* Work to complete
Please filter the entries and return only the lines that include "ледниковый".

%%

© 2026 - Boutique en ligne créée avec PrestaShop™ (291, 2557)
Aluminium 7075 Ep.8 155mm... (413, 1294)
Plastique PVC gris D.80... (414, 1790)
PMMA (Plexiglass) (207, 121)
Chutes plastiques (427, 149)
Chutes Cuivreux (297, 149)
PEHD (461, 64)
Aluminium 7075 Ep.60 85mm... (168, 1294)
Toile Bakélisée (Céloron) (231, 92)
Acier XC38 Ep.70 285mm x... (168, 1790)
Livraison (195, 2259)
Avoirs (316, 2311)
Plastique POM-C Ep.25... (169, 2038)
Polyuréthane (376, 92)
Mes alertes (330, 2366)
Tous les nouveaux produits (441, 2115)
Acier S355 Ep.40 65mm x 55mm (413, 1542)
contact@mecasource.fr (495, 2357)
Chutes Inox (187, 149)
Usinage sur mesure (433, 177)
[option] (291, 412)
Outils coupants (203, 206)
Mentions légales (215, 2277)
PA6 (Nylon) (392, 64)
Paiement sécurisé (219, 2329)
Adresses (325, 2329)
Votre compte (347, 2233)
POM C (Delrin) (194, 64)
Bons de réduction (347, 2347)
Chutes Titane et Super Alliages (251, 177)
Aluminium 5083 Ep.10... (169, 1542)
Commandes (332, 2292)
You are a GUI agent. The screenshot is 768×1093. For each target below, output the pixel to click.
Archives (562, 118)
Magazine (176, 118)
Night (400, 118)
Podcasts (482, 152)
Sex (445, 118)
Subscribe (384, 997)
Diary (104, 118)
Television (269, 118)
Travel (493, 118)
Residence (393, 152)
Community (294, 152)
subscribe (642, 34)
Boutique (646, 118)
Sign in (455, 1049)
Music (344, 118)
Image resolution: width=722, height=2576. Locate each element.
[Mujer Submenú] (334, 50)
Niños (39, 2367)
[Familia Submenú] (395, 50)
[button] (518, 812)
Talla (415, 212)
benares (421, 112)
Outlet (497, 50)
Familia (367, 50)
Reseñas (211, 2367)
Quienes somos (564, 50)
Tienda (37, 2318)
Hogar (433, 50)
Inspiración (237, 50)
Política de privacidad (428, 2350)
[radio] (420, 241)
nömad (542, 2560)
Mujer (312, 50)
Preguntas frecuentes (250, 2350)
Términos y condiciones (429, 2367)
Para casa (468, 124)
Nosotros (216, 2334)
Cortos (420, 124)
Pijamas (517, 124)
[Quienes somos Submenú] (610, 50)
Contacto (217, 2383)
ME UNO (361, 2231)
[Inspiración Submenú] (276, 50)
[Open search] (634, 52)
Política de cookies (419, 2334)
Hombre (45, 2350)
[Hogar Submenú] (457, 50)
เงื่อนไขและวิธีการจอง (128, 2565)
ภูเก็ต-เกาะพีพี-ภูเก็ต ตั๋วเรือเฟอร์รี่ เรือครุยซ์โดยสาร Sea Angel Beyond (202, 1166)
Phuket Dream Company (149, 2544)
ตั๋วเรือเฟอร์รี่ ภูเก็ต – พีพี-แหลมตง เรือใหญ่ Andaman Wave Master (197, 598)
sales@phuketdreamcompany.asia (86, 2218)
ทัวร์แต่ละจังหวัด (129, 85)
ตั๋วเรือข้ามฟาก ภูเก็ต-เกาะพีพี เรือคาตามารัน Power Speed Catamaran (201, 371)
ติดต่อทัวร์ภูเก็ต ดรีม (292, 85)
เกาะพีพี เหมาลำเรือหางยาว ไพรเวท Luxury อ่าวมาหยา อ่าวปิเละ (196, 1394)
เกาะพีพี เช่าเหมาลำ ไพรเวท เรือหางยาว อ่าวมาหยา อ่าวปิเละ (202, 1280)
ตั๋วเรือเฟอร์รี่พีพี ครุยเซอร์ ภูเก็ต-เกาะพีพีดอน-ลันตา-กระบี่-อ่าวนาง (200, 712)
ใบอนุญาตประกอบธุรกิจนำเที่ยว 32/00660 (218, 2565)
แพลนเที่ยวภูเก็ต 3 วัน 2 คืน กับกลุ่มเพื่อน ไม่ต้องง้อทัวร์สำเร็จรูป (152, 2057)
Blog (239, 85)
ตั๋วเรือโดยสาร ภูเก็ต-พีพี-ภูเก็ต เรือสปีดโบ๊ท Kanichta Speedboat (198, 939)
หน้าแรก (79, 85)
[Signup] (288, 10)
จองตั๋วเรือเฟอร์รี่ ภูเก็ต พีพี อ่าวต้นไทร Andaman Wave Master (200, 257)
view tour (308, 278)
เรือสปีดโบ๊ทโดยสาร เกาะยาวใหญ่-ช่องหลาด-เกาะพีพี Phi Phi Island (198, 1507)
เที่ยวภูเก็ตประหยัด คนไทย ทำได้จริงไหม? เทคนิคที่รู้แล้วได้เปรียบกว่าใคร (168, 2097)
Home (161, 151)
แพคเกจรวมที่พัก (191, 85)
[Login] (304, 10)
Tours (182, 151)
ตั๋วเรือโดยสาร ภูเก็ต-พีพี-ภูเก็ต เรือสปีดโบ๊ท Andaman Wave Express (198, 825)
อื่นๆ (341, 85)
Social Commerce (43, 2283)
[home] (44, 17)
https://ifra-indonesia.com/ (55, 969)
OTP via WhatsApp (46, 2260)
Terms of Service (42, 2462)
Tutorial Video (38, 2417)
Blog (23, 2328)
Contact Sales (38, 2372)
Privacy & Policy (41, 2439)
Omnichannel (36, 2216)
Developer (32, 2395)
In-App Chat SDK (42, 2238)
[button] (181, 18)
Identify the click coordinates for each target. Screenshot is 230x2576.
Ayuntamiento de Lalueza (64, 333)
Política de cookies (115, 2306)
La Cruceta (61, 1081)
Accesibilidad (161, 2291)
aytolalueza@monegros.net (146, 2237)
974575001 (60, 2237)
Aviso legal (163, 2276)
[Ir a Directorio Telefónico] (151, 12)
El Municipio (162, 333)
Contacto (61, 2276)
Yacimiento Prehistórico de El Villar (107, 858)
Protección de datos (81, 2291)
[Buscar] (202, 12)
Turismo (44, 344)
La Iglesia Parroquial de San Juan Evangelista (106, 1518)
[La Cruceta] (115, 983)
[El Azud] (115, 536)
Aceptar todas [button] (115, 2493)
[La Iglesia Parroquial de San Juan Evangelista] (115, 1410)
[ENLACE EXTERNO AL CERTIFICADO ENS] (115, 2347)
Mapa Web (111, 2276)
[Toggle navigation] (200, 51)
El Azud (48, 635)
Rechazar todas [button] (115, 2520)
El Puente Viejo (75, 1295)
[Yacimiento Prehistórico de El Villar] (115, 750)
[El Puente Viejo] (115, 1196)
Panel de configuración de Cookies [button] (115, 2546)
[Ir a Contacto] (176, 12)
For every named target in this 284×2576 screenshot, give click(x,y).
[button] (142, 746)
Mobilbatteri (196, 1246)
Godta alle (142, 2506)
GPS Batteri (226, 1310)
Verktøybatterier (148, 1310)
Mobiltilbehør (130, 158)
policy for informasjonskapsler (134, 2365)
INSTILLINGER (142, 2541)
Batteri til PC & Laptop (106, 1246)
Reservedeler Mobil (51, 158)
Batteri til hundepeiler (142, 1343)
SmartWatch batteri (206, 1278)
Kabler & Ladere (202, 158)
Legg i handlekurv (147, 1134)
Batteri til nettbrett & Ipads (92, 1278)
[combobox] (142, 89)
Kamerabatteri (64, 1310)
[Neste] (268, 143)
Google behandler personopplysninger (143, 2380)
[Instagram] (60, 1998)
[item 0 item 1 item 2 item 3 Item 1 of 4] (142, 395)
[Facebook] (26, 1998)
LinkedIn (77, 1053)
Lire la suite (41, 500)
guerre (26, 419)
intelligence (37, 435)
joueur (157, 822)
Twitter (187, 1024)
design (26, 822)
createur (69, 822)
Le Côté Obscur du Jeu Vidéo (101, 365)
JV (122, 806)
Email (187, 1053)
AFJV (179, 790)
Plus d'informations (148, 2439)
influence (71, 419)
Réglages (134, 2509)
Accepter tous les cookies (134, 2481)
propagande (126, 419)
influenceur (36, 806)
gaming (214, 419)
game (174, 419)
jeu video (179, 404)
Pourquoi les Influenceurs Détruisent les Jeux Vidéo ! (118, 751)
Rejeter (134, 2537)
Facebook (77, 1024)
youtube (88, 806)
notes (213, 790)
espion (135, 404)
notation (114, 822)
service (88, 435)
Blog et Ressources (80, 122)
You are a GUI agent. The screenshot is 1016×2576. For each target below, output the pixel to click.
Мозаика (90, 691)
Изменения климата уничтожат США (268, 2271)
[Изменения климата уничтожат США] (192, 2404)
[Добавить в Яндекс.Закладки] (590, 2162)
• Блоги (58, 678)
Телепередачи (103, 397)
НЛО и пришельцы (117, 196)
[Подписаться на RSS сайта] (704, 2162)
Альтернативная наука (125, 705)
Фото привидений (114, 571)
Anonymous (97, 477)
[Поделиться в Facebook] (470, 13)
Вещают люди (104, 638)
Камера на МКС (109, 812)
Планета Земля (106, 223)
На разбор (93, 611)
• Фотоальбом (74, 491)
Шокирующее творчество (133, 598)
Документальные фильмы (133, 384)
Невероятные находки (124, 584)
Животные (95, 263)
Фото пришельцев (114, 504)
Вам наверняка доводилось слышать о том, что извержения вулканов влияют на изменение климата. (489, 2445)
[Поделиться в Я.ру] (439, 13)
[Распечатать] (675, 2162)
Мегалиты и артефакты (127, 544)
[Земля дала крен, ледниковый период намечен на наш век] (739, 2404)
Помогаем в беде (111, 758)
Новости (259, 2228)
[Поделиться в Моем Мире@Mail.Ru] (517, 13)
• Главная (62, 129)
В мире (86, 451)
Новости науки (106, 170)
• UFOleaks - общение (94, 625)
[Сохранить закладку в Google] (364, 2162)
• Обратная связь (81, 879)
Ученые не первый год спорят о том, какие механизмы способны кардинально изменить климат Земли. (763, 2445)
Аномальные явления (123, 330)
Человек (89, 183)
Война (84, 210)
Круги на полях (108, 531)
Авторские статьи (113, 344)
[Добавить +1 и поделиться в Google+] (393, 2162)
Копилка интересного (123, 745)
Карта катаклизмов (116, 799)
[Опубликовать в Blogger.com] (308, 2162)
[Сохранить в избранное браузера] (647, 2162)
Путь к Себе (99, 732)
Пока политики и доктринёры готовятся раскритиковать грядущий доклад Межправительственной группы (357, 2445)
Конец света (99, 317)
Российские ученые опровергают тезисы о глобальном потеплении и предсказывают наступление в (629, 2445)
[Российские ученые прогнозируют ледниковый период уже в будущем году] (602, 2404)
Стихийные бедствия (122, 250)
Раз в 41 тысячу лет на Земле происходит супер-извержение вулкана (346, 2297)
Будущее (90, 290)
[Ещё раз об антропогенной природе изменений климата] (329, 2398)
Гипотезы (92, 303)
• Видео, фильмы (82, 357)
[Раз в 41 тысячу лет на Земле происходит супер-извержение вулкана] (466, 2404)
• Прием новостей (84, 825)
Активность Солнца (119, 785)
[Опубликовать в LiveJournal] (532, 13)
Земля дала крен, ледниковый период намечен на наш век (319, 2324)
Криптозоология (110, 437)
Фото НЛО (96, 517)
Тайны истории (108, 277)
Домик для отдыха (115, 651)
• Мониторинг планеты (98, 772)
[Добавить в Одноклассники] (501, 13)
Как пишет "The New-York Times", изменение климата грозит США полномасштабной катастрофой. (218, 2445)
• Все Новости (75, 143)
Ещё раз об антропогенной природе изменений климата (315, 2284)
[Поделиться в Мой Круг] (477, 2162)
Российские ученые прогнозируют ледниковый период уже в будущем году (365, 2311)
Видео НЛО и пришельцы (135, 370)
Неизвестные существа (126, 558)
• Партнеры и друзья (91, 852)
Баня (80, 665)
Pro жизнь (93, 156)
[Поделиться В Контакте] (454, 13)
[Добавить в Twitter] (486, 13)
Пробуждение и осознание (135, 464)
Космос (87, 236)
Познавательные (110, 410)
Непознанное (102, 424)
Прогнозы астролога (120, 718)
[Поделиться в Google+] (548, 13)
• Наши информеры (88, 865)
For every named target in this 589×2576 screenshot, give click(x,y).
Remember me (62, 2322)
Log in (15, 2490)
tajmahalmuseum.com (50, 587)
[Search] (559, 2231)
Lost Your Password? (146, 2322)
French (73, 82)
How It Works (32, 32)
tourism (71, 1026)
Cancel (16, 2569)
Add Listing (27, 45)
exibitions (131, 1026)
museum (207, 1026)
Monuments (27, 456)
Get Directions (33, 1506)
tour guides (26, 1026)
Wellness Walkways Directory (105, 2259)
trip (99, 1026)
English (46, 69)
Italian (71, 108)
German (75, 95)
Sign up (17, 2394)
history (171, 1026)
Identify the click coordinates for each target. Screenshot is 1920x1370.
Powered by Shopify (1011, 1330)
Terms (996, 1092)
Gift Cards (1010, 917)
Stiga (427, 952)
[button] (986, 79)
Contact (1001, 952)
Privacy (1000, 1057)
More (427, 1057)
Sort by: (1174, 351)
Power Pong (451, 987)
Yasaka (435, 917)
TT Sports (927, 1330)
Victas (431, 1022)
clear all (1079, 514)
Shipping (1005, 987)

%%

* Answer below
[Земля дала крен, ледниковый период намечен на наш век] (739, 2404)
[Российские ученые прогнозируют ледниковый период уже в будущем году] (602, 2404)
Земля дала крен, ледниковый период намечен на наш век (319, 2324)
Российские ученые прогнозируют ледниковый период уже в будущем году (365, 2311)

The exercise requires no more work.